» TASK DIRECTIONS
Since only part of the material is needed, please repeat exactly the line that includes "2022年 (1073, 699)" and every line after it, up to the last.

» MATERIAL PROVIDED
*** Begin section ***

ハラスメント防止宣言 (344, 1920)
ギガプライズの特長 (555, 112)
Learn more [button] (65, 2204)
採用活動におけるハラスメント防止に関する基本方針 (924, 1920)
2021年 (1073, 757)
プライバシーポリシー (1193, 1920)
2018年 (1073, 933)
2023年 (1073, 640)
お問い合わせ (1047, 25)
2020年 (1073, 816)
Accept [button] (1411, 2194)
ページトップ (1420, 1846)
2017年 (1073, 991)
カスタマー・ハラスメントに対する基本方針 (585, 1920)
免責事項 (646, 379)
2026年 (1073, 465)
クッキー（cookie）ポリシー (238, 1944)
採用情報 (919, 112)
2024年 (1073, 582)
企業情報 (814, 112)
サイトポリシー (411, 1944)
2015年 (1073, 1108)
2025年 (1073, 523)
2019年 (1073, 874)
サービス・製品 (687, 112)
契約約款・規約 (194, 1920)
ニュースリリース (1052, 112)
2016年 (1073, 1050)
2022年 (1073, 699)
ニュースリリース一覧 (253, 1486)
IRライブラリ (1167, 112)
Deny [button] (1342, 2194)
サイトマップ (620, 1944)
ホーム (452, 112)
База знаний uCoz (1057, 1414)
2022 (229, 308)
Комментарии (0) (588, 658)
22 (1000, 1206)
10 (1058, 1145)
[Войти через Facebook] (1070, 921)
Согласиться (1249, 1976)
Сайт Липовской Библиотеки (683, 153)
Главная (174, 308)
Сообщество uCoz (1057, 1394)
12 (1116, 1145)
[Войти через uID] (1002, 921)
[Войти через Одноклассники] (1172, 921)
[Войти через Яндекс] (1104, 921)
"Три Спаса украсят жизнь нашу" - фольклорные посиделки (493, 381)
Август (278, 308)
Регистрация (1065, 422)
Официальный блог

*** End section ***

» ANSWER TO THIS TASK
2022年 (1073, 699)
ニュースリリース一覧 (253, 1486)
IRライブラリ (1167, 112)
Deny [button] (1342, 2194)
サイトマップ (620, 1944)
ホーム (452, 112)
База знаний uCoz (1057, 1414)
2022 (229, 308)
Комментарии (0) (588, 658)
22 (1000, 1206)
10 (1058, 1145)
[Войти через Facebook] (1070, 921)
Согласиться (1249, 1976)
Сайт Липовской Библиотеки (683, 153)
Главная (174, 308)
Сообщество uCoz (1057, 1394)
12 (1116, 1145)
[Войти через uID] (1002, 921)
[Войти через Одноклассники] (1172, 921)
[Войти через Яндекс] (1104, 921)
"Три Спаса украсят жизнь нашу" - фольклорные посиделки (493, 381)
Август (278, 308)
Регистрация (1065, 422)
Официальный блог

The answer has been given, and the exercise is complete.